__Prompt__
Copy out the entries below word for word, beginning at the line containing "The width and height of the screenshot is (1536, 1024)." and ending at the line containing "(1028, 428).".

__Recorded data__
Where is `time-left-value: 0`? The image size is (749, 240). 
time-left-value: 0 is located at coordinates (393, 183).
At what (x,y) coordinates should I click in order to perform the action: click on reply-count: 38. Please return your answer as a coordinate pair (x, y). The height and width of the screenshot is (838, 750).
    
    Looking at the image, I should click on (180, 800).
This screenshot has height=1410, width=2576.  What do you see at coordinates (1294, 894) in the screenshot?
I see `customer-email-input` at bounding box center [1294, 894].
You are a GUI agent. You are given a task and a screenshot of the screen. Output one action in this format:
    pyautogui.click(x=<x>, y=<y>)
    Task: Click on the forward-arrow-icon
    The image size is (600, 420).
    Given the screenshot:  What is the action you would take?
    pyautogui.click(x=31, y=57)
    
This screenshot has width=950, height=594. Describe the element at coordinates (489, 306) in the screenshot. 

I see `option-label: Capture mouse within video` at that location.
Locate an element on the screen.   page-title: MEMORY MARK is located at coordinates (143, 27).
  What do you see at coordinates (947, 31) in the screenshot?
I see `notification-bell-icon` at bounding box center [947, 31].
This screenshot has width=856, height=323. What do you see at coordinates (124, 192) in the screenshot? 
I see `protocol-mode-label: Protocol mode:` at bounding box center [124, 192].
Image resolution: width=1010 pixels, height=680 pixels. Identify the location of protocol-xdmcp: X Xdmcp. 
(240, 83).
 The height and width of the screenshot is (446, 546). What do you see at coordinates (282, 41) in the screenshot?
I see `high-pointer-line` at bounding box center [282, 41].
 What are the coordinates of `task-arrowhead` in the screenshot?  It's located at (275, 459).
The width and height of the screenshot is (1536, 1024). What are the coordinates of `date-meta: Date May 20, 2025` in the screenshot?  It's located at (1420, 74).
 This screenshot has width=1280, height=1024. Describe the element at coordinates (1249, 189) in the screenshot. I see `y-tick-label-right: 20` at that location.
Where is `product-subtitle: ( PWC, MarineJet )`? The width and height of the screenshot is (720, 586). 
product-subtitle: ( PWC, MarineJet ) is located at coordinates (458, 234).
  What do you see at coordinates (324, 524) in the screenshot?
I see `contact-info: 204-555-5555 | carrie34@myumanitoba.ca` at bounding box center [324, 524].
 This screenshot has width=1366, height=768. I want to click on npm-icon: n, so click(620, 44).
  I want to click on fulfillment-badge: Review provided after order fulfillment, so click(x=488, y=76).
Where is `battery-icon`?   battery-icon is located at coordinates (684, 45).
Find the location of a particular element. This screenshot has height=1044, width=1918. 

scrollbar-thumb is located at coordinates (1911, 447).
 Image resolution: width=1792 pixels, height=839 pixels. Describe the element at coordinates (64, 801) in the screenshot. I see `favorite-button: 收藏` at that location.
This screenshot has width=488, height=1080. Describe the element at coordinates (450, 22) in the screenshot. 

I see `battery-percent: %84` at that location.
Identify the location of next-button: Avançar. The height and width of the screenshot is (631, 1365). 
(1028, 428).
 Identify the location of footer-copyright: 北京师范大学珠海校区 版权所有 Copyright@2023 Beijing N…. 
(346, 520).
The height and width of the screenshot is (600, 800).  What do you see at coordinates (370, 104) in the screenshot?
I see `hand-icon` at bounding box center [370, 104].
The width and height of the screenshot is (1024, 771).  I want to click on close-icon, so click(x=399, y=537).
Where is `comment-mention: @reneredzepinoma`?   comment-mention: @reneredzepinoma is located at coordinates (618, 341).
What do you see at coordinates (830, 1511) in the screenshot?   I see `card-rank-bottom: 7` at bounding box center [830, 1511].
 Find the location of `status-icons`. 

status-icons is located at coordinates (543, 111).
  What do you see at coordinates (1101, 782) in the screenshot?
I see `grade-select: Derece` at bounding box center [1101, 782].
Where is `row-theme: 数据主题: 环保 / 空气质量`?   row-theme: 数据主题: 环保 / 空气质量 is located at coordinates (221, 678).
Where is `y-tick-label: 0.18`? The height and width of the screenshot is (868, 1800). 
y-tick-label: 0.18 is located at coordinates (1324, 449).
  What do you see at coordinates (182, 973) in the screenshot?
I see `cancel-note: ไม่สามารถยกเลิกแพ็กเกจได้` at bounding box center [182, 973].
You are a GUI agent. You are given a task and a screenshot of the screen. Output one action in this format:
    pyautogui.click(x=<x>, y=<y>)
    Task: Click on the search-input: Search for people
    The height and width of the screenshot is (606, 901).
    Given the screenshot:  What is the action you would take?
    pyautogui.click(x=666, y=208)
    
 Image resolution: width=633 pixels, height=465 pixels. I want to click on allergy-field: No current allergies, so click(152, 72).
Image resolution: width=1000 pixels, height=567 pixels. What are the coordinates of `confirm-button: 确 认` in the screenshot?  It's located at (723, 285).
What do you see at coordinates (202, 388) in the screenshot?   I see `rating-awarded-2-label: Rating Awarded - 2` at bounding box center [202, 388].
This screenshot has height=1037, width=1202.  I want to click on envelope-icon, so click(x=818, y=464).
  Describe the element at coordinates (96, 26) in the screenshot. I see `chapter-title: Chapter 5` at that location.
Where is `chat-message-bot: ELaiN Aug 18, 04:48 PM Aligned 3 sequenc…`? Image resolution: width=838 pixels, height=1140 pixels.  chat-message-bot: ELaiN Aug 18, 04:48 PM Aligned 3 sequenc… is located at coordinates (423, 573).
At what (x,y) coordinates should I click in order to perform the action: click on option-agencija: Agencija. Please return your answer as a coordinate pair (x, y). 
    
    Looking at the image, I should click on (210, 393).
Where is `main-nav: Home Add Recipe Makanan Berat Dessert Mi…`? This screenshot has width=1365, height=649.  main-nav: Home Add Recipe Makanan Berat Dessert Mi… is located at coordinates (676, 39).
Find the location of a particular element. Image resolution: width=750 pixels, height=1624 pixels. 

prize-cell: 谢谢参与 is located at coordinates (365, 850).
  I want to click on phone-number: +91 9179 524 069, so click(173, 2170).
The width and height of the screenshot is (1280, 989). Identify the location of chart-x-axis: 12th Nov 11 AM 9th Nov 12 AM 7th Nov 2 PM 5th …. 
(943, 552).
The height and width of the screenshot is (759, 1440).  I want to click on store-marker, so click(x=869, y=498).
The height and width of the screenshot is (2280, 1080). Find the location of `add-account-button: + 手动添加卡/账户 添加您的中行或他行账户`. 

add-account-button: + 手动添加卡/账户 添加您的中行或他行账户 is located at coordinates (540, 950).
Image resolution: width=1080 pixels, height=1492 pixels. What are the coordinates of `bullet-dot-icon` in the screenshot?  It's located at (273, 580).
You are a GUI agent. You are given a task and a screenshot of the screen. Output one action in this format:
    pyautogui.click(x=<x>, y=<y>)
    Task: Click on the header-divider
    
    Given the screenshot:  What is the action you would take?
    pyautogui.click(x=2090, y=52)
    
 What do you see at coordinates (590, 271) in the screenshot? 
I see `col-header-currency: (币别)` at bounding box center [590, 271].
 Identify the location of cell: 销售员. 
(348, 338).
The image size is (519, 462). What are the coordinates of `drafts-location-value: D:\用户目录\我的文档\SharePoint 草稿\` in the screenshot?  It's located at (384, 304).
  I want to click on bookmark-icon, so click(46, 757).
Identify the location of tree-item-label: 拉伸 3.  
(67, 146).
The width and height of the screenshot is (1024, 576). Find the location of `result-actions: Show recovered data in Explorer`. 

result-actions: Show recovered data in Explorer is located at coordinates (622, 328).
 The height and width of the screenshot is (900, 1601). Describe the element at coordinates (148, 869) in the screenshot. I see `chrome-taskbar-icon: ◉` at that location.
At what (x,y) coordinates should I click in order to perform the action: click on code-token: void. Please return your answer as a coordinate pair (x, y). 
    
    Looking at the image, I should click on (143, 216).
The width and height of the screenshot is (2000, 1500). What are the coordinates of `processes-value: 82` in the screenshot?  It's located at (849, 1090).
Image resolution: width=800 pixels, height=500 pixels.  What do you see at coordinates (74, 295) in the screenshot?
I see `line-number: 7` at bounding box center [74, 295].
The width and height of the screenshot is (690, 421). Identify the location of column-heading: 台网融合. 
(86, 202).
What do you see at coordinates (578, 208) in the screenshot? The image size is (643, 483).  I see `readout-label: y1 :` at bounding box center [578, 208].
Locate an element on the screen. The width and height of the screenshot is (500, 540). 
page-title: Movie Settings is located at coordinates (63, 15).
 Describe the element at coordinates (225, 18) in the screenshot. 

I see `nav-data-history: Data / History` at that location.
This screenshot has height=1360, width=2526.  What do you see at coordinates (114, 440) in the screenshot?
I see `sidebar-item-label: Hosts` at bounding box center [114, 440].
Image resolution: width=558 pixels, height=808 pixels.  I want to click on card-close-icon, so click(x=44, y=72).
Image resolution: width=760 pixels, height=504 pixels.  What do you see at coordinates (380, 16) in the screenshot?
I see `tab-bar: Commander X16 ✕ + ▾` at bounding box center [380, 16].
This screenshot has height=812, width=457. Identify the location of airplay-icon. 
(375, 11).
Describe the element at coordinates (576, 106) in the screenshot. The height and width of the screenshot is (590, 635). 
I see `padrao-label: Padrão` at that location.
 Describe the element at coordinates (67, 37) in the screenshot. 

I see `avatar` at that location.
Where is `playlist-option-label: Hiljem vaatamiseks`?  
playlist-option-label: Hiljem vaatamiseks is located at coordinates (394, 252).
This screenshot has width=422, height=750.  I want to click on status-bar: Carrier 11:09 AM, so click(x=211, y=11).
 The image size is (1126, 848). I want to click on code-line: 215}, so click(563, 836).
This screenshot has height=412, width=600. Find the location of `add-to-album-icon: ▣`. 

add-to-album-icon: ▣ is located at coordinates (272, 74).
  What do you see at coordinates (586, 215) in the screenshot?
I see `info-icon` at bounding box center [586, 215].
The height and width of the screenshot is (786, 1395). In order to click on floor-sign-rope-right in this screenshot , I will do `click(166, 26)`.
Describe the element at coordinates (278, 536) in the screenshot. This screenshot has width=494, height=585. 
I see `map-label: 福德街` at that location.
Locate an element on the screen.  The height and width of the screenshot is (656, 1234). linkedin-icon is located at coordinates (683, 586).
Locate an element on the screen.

__Exercise answer__
The width and height of the screenshot is (1536, 1024). What are the coordinates of `date-meta: Date May 20, 2025` in the screenshot?  It's located at (1420, 74).
 This screenshot has width=1280, height=1024. Describe the element at coordinates (1249, 189) in the screenshot. I see `y-tick-label-right: 20` at that location.
Where is `product-subtitle: ( PWC, MarineJet )`? The width and height of the screenshot is (720, 586). 
product-subtitle: ( PWC, MarineJet ) is located at coordinates (458, 234).
  What do you see at coordinates (324, 524) in the screenshot?
I see `contact-info: 204-555-5555 | carrie34@myumanitoba.ca` at bounding box center [324, 524].
 This screenshot has width=1366, height=768. I want to click on npm-icon: n, so click(620, 44).
  I want to click on fulfillment-badge: Review provided after order fulfillment, so click(x=488, y=76).
Where is `battery-icon`?   battery-icon is located at coordinates (684, 45).
Find the location of a particular element. This screenshot has height=1044, width=1918. 

scrollbar-thumb is located at coordinates (1911, 447).
 Image resolution: width=1792 pixels, height=839 pixels. Describe the element at coordinates (64, 801) in the screenshot. I see `favorite-button: 收藏` at that location.
This screenshot has width=488, height=1080. Describe the element at coordinates (450, 22) in the screenshot. 

I see `battery-percent: %84` at that location.
Identify the location of next-button: Avançar. The height and width of the screenshot is (631, 1365). 
(1028, 428).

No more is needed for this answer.